▸ Work instructions
A - Rewrite the part of the psychedelic drug media study starting at "The subject matter" and ending at "content (see Methods).", using "AI" in place of "artificial intelligence".
B - Pick up the psychedelic drug media study after its last sentence and keep writing.
Excerpted passage Block Start
The subject matter of 30 semi-randomly sampled articles was assessed by human raters regarding whether they primarily pertained to the therapeutic potential of psychedelic drugs. Majority human opinion concurred with artificial intelligence for 76.7% (23 of 30) of articles. Concurrence between human intelligence and artificial intelligence was higher for articles with unambiguous content, with artificial intelligence agreeing with the human majority for 89.5% (17 of 19) of these articles compared with 54.5% (6 of 11) of articles with ambiguous content (see Methods).

Discussion

This study has several key results. As anticipated, our results indicate a dramatic increase in media interest in psychedelic drugs since the beginning of the 21st century, which has coincided with a subject matter shift towards their therapeutic potential. Although 21st-century media have been heavily skewed towards positive coverage of their therapeutic potential, this coverage has been only moderately positive on the study scale, with articles sampled from the top 50 media outlets carrying an average sentiment score of 76.8 out of 100. Although the average sentiment score has been moderately positive throughout the 21st century, it significantly declined in 2024 and the proportion of negative-neutral articles (sentiment ≤65) has been steadily increasing since reaching a trough of 3.6% in 2020.
Excerpted passage Block End
Material shown Block Start
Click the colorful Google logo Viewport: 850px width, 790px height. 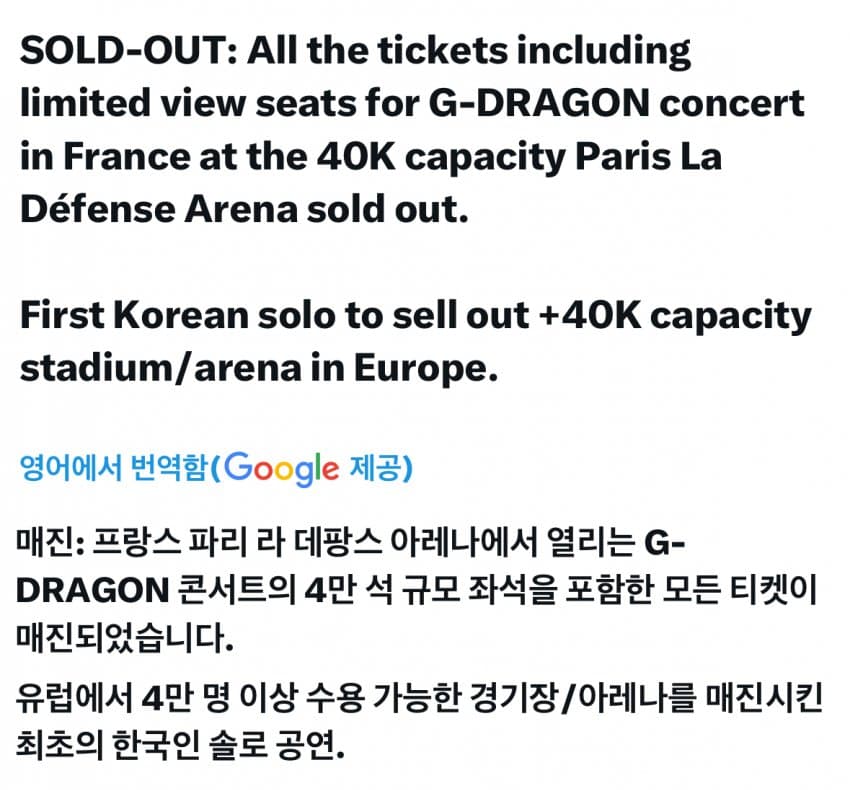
Material shown Block End
Material shown Block Start
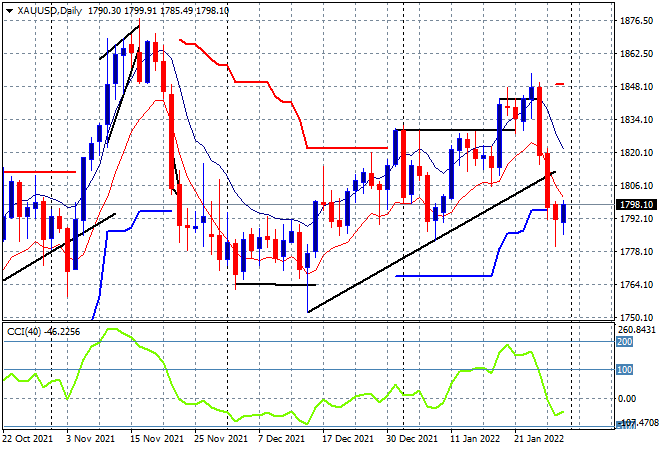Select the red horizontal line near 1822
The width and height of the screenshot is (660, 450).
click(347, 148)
Material shown Block End
▸ Answers in order
A -
The subject matter of 30 semi-randomly sampled articles was assessed by human raters regarding whether they primarily pertained to the therapeutic potential of psychedelic drugs. Majority human opinion concurred with AI for 76.7% (23 of 30) of articles. Concurrence between human intelligence and AI was higher for articles with unambiguous content, with AI agreeing with the human majority for 89.5% (17 of 19) of these articles compared with 54.5% (6 of 11) of articles with ambiguous content (see Methods).

B -
The method of using a LLM to quantify sentiment was validated by comparison with 29 human raters. Artificial intelligence sentiment scores were highly correlated with average human scores, and often concordant (Fig. 1(a)). This suggests that the use of the LLM to measure sentiment, as employed in this study, is an overall close approximation of aggregated human intelligence performing the identical task. Moreover, the LLM was substantially more reliable in its measurements than were human raters. In principle, our general approach to sentiment analysis could be broadly utilised across other types of media studies and the social sciences.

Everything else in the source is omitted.